**Task to complete**. I need all of the entries printed exactly.

====== The data ======

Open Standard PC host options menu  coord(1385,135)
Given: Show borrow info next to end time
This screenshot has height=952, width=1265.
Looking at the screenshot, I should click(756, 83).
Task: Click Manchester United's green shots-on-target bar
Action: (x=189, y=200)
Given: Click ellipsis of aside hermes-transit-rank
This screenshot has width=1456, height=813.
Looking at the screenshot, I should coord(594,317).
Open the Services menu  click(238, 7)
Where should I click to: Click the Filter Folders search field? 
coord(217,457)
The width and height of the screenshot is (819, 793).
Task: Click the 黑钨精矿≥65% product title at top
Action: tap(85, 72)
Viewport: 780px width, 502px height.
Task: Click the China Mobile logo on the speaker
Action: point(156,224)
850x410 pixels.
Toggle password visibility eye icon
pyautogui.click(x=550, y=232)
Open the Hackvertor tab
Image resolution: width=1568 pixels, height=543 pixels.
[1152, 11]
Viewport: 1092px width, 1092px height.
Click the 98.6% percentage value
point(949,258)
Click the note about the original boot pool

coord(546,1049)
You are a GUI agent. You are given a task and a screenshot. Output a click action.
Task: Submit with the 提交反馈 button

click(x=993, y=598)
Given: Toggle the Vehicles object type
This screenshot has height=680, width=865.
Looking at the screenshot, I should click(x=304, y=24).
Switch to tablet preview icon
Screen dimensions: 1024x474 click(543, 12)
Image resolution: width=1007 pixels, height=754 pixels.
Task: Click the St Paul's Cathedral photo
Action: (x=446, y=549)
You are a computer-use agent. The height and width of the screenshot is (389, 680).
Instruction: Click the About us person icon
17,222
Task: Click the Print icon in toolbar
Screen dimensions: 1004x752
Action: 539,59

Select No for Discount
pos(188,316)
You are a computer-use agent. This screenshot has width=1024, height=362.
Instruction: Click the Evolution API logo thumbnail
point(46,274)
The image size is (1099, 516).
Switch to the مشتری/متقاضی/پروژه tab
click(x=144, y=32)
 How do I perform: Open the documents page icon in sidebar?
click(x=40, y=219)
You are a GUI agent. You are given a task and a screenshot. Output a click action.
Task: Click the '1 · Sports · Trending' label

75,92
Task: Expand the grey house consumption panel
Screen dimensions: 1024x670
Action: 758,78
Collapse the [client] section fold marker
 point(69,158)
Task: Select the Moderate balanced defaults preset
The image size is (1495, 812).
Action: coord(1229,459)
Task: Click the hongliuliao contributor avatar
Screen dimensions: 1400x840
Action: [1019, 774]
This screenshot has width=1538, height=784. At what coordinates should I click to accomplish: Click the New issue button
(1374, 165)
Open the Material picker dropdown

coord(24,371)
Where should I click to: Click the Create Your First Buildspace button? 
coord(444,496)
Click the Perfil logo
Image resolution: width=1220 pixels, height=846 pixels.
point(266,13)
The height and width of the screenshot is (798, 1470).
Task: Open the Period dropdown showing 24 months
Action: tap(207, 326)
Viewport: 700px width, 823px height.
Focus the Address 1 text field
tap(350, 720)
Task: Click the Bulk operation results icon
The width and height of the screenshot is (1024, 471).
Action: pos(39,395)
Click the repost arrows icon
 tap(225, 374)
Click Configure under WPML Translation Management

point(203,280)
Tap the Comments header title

======

**Task output**.
Open Standard PC host options menu  coord(1385,135)
Given: Show borrow info next to end time
This screenshot has height=952, width=1265.
Looking at the screenshot, I should click(756, 83).
Task: Click Manchester United's green shots-on-target bar
Action: (x=189, y=200)
Given: Click ellipsis of aside hermes-transit-rank
This screenshot has width=1456, height=813.
Looking at the screenshot, I should coord(594,317).
Open the Services menu  click(238, 7)
Where should I click to: Click the Filter Folders search field? 
coord(217,457)
The width and height of the screenshot is (819, 793).
Task: Click the 黑钨精矿≥65% product title at top
Action: tap(85, 72)
Viewport: 780px width, 502px height.
Task: Click the China Mobile logo on the speaker
Action: point(156,224)
850x410 pixels.
Toggle password visibility eye icon
pyautogui.click(x=550, y=232)
Open the Hackvertor tab
Image resolution: width=1568 pixels, height=543 pixels.
[1152, 11]
Viewport: 1092px width, 1092px height.
Click the 98.6% percentage value
point(949,258)
Click the note about the original boot pool

coord(546,1049)
You are a GUI agent. You are given a task and a screenshot. Output a click action.
Task: Submit with the 提交反馈 button

click(x=993, y=598)
Given: Toggle the Vehicles object type
This screenshot has height=680, width=865.
Looking at the screenshot, I should click(x=304, y=24).
Switch to tablet preview icon
Screen dimensions: 1024x474 click(543, 12)
Image resolution: width=1007 pixels, height=754 pixels.
Task: Click the St Paul's Cathedral photo
Action: (x=446, y=549)
You are a computer-use agent. The height and width of the screenshot is (389, 680).
Instruction: Click the About us person icon
17,222
Task: Click the Print icon in toolbar
Screen dimensions: 1004x752
Action: 539,59

Select No for Discount
pos(188,316)
You are a computer-use agent. This screenshot has width=1024, height=362.
Instruction: Click the Evolution API logo thumbnail
point(46,274)
The image size is (1099, 516).
Switch to the مشتری/متقاضی/پروژه tab
click(x=144, y=32)
 How do I perform: Open the documents page icon in sidebar?
click(x=40, y=219)
You are a GUI agent. You are given a task and a screenshot. Output a click action.
Task: Click the '1 · Sports · Trending' label

75,92
Task: Expand the grey house consumption panel
Screen dimensions: 1024x670
Action: 758,78
Collapse the [client] section fold marker
 point(69,158)
Task: Select the Moderate balanced defaults preset
The image size is (1495, 812).
Action: coord(1229,459)
Task: Click the hongliuliao contributor avatar
Screen dimensions: 1400x840
Action: [1019, 774]
This screenshot has width=1538, height=784. At what coordinates should I click to accomplish: Click the New issue button
(1374, 165)
Open the Material picker dropdown

coord(24,371)
Where should I click to: Click the Create Your First Buildspace button? 
coord(444,496)
Click the Perfil logo
Image resolution: width=1220 pixels, height=846 pixels.
point(266,13)
The height and width of the screenshot is (798, 1470).
Task: Open the Period dropdown showing 24 months
Action: tap(207, 326)
Viewport: 700px width, 823px height.
Focus the Address 1 text field
tap(350, 720)
Task: Click the Bulk operation results icon
The width and height of the screenshot is (1024, 471).
Action: pos(39,395)
Click the repost arrows icon
 tap(225, 374)
Click Configure under WPML Translation Management

point(203,280)
Tap the Comments header title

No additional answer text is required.